When on the Trail, Don’t Go Rogue

News // September 02, 2021

By Pauline Berkowitz, FOW Capital Projects Coordinator

Staying on trail is always recommended when you’re in the great outdoors, but in Wissahickon Valley Park it’s a must. The reason is simple: the need to avoid rogue trails!

What is a rogue trail, and what’s so bad about them? Whether intentionally or inadvertently, park visitors seeking a shortcut often create rogue, or “social,” trails in the park on the most direct route down hillsides or around obstacles like downed trees or puddles. Unfortunately, rogue trails are both extremely vulnerable to accelerated erosion and can contribute to user conflict and habitat loss.

The Wissahickon is a delicate ecosystem that already faces the burden of high use along its existing official trails. Increasing the density of trails can mean the destruction of habitat for both flora and fauna in an area already under tremendous pressure of contiguous habitat loss. Rogue trails also can be a source of user conflict between the three primary categories of park users: hikers, bikers, and equestrians. Because they are unlabeled, rogue trails can cause confusion and lead to right of way issues when users merge onto a trail. This can be dangerous with horses or speedy bikers, so when in doubt, always yield and follow trail courtesy guidelines on passing. 

Wherever people go on rogue trails, water follows too.
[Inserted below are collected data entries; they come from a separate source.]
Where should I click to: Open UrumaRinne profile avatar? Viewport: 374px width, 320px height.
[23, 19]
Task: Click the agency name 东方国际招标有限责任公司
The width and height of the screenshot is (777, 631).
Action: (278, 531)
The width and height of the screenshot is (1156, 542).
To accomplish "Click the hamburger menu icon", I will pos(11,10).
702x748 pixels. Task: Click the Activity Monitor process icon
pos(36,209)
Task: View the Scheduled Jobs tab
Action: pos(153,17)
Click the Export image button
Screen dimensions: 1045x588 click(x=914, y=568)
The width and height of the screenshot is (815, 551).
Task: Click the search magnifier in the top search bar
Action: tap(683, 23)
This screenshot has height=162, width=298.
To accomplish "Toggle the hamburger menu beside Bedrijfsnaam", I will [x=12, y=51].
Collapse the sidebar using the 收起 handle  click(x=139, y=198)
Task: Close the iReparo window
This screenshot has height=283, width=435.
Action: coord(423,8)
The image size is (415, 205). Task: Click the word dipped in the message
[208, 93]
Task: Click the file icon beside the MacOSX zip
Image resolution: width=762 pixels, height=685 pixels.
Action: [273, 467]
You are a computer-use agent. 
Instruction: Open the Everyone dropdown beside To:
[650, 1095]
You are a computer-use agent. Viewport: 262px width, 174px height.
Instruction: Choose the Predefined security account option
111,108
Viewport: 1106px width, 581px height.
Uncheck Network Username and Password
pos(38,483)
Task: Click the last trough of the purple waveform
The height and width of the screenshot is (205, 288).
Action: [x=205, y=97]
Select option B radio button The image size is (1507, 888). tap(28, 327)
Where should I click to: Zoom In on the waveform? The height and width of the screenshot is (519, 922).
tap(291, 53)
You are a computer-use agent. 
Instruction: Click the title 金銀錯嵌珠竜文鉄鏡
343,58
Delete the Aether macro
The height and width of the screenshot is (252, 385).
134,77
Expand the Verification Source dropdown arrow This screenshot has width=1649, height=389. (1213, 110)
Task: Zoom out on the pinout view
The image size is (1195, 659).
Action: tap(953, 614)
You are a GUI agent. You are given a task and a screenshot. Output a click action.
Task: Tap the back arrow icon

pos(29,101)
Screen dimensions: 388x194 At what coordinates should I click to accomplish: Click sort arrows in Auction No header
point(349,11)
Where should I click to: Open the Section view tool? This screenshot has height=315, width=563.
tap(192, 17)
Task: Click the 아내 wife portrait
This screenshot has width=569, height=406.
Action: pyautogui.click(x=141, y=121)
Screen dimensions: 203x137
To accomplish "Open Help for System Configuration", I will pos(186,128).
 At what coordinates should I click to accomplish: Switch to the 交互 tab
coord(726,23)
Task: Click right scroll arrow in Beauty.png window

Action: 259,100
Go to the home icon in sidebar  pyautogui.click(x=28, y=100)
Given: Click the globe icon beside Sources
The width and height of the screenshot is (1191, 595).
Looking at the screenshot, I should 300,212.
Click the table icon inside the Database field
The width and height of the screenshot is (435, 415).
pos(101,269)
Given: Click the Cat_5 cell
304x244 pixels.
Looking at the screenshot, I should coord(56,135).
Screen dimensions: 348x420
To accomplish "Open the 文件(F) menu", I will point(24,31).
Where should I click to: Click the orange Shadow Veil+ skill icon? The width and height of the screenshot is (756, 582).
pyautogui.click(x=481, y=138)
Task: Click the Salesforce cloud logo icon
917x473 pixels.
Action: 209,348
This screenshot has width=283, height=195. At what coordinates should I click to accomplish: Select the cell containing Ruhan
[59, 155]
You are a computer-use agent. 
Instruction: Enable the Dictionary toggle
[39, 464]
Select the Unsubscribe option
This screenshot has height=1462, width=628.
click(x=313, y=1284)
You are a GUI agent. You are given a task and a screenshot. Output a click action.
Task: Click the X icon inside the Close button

When stormwater runs down a rogue trail, it channelizes it, wearing soil away from the surface and contributing to high sedimentation and runoff in the Wissahickon Creek. (Many rogue trails are also typically made along fall lines to cut straight down the hillside, which further spurs erosion.) The sediment washed down into the creek can compromise the water quality of this important drinking water source as well as the habitat of wildlife who depend on the stream for water and food. In contrast, thanks to the projects of FOW’s more than 15-year Sustainable Trails Initiative, official trails in the park are designed along the the terrain’s contour lines to mitigate stormwater impacts, promote sheetflow of water, and have a properly compacted surface that is less vulnerable to erosion. 

With increased visitation to the park in recent years, rogue trails have become a more frequent issue – and much of the trail work that FOW does is closing or re-routing them. When a rogue trail is identified, volunteers initially place logs and branches as an obstacle to close access to the trail. During the spring and fall planting seasons, we then plant the former rogue trail with native plants to restore the disturbed habitat and allow the forest to restitch back together.

You can help limit the damage of rogue trails by following Leave No Trace principles such as staying on designated trails and avoiding stepping on plantings, reporting rogue trails if you find them by texting WISS to FOW at (267) 966-2207, and volunteering with FOW to help restore habitat. And joining FOW’s annual All Trails Challenge, which encourages people to hike, bike, run or horseback ride all 50 miles of the park’s trails for conservation is a great way to support sustainable trails too!